Dr. Cemşid Bender’in ardında söylenenler.
Abuzer Bali Han
Cemşid Bender Hoca’yı belki de Kürt siyasetçilerin çoğu O’nu iyi anlayamadılar! Cemşid Bender’in ardından söylenenlere birkaç önemli noktada vurgu yaparak konuyu değerlendirmeye çalışacağım. Kürtlerin de her millet gibi aralarında adlandırdıkları ve yeri geldiğinde sözlerine yer verdikleri bir “Hocayê Meşhur’u“ vardır. Bir gün O meşhur Hoca’ya sormuşlar: Hoca, dünyanın merkezi neresidir? diye.
Hoca, biraz düşündükten sonra, sağ ayağının topuğunu yere vurarak: „İşte burasıdır!“ der! Etrafındakiler O’na şaşkın bakışlarla bakmışlar! Hoca’nın yanıtı bakanları ikna etmemş olacak ki, Hoca konuşmasına şöyle devam etmiş:„İnanmıyorsanız, ölçün! İşte bakın burasıdır!“ der.
Dr. Cemşid Bender Hoca da kutsal olan her iki nehir (Dicle, Fırat) arası olan Mezopotamya topraklarını, ilk medeniyetin dünyaya açıldığı yer olarak görmüş ve oraya odaklanmıştı. Adem ile Havva’dan bu yana, Nuh’un tufanından sonra da yaşam orada başlamış! Kökenini Sümer kültüründen alan tek Tanrılı dinlerin dört kitabında da (Zebur, Tevrat, İncil, Kur’an) bu konu böyle vurgulanıyordu! İnsanoğlu bu kutsal topraklarda ilk kez bir arada yaşamaya başlamış, topğraklar işlenerek, buğday ve diğer hububatler ekilerek yaşam sürdürülmüş. Neolotik devrim burda insanlığın hizmetine sunulmuştur. İnsanoğlu Dicle ve Fırat Irmakları arasındaki verimli topraklarda tarım ve hayvancılıkla uğraşmaya başlayarak ilk uygarlığın temellerini burda atmıştır. Arabaya koşulan at başta olmak üzere birçok hayvan evcilleştirilerek insanoğlunun hizmetine sunulmuştur!.. Bu yüzden M.Ö. 5.000 ile 500 yılları arası Dicle, Fırat arası olan Mezopotamya topraklarını dünyanın kültür merkeziydi. Kültür burdan dünyaya yayılıyordu.

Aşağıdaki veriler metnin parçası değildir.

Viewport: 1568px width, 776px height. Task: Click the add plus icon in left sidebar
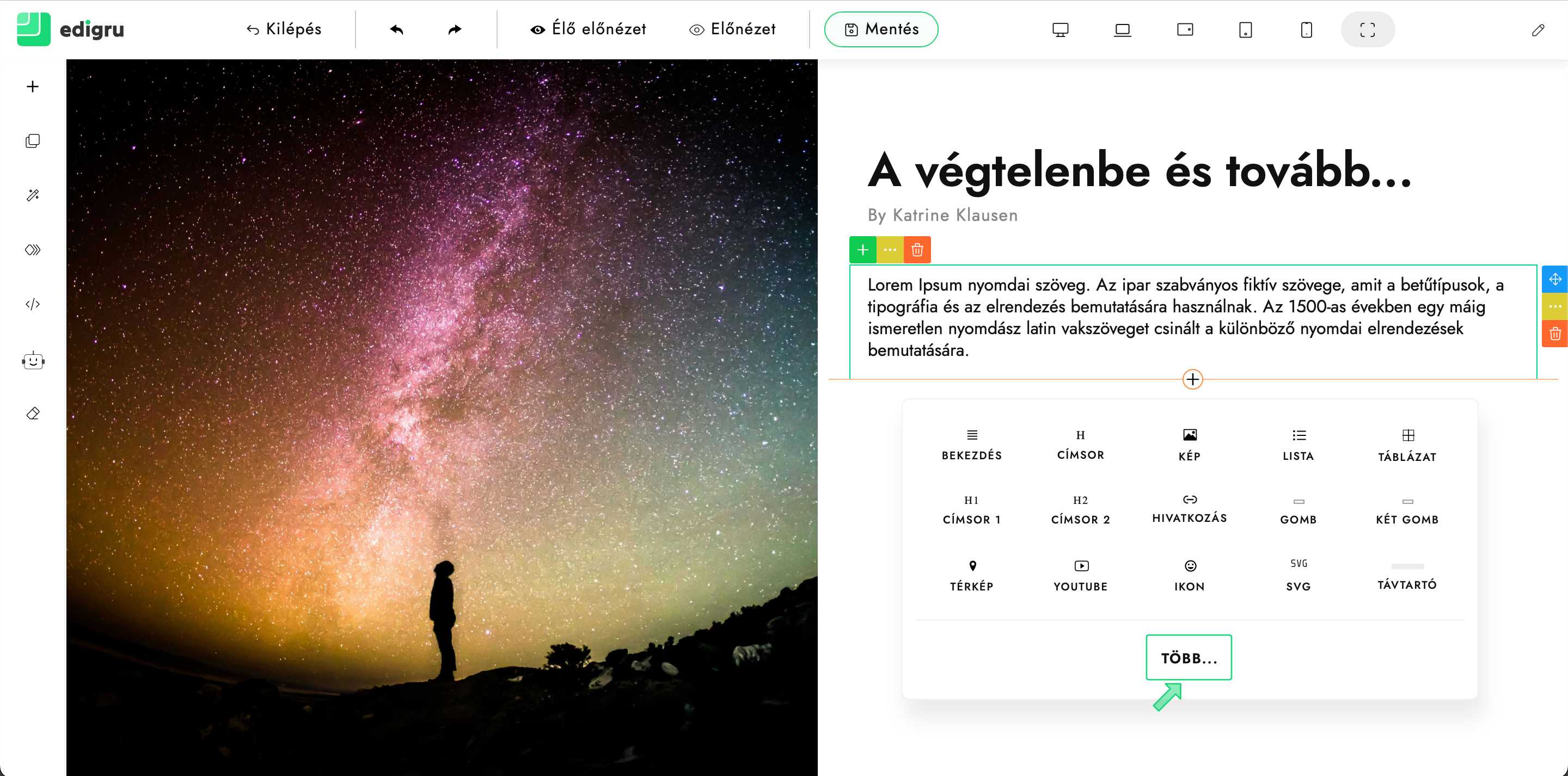point(33,87)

Mezopotamya halkı olarak o kadim topraklar üzerinde birçok halklar tarih boyunca birlikte yaşamışlar. Tarihin o kadim halklarından birisi de Kürtlerdi. Cemşid Bender, o halklardan biri olan Kürtlere projektörünü çevirerek incelemiş, dostlarını sevindirmiş, düşmanlarını da kahrederek, onların öldürücü olmayan oklarına hedef olmuştu!..
O’nu sevenlerinden birkaç kişinin düşüncelerini aşağda vererek, Cemşid Bender’in tarihe mal olan kişiliğini hep birlikte bir kez daha anmış olacağız!.. O’nun ruhu şad olsun!..
İlk değerlendirmeyi Kürtçeyi de yavaş yavaş öğrenen ve öğrendiğine tanık olduğum değerli dost, Hocam İsmail Beşikçi’ye bırakıyorum.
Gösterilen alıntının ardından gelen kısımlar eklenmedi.